Work instructions: Among the lines below, a stretch begins at the one with "Lostag (165, 160)" and ends at the one with "Salate (124, 2465)". Repeat that stretch exactly, ends included.

Input material:

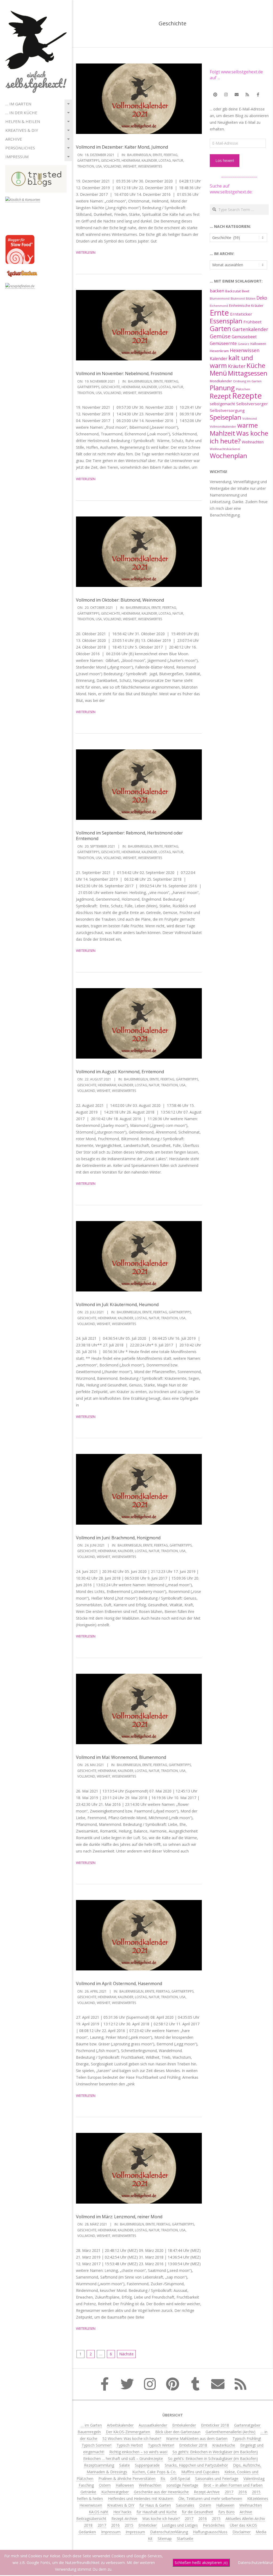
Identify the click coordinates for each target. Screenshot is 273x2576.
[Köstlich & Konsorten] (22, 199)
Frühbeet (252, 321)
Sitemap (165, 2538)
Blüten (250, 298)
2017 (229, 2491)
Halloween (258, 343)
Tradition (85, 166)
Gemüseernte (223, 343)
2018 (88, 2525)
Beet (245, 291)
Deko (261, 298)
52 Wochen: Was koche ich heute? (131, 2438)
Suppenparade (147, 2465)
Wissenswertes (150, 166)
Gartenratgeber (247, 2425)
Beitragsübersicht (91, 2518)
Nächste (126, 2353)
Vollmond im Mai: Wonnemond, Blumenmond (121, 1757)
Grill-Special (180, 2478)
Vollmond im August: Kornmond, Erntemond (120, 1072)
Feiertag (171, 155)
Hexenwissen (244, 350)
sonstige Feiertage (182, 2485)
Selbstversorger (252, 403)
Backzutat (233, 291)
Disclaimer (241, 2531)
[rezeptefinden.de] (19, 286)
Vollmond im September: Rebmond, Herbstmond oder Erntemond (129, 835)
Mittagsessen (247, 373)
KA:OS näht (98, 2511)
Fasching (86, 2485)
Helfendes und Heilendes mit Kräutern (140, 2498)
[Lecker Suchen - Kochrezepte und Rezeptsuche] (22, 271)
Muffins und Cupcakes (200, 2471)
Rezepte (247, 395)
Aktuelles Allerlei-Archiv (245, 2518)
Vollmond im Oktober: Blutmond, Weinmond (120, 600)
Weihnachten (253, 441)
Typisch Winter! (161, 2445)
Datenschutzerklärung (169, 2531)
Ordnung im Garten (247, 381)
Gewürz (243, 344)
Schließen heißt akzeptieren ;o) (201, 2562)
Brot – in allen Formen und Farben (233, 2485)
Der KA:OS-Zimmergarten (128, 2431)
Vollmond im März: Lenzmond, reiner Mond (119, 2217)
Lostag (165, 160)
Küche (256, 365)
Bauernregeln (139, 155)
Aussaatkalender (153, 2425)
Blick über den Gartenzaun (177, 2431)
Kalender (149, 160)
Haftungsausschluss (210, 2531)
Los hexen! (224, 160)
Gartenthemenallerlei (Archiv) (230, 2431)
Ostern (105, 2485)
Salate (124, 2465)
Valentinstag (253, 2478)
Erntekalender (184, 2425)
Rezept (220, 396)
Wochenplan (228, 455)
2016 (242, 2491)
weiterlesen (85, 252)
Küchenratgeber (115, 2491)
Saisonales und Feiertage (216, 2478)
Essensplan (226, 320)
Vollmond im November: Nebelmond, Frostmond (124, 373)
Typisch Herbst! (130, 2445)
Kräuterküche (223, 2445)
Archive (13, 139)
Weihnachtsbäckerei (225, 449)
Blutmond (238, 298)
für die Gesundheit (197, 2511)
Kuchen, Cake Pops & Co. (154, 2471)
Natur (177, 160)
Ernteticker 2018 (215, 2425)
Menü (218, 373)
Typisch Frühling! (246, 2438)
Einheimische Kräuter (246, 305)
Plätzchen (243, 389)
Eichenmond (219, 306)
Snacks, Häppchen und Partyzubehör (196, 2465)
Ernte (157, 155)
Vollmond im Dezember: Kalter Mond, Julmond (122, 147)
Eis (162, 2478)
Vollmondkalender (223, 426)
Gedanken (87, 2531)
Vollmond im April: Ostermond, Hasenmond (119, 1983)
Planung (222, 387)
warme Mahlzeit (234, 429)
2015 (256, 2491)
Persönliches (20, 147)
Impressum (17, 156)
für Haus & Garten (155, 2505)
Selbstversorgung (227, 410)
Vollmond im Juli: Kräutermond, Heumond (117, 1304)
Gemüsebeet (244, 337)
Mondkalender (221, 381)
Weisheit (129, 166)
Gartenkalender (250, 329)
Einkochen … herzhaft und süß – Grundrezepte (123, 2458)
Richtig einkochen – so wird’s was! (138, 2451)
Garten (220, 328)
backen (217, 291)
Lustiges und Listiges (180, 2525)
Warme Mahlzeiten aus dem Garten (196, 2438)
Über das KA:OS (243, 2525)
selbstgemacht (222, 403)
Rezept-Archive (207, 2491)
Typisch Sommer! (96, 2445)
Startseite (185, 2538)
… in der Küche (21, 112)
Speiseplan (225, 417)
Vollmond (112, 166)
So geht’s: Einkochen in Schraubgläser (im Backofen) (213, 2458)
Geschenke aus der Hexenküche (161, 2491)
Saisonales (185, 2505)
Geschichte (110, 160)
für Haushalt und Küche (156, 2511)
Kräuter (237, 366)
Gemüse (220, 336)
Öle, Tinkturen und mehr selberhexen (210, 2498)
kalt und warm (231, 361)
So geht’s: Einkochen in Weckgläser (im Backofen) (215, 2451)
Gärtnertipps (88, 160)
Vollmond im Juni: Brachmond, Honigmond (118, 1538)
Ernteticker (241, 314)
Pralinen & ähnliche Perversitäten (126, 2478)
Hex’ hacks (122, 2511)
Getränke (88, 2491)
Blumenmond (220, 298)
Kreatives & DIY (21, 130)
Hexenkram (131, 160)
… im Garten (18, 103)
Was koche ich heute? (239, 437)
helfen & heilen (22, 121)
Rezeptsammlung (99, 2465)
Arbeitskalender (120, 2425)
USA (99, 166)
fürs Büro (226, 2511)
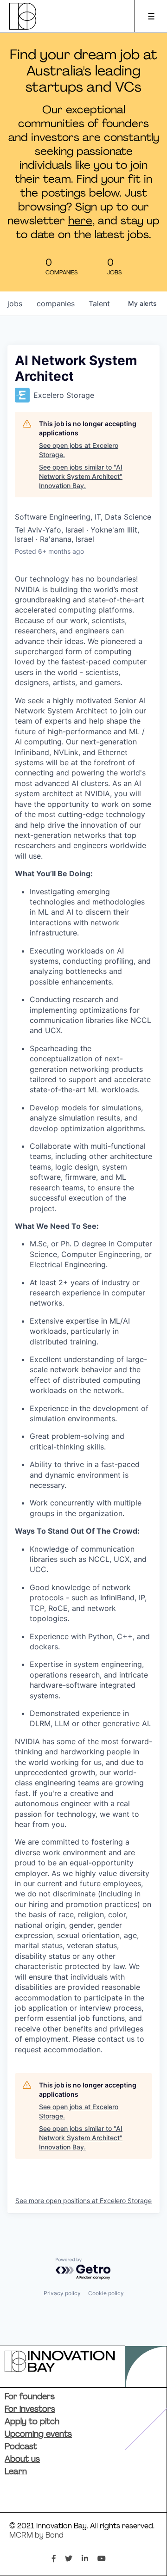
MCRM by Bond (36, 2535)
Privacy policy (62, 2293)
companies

Response to the task:
Lostag (165, 160)
Küche (256, 365)
Bauernregeln (139, 155)
Aussaatkalender (153, 2425)
Blick über den Gartenzaun (177, 2431)
Kalender (149, 160)
Haftungsausschluss (210, 2531)
Los hexen! (224, 160)
Gartenthemenallerlei (Archiv) (230, 2431)
Ostern (105, 2485)
Salate (124, 2465)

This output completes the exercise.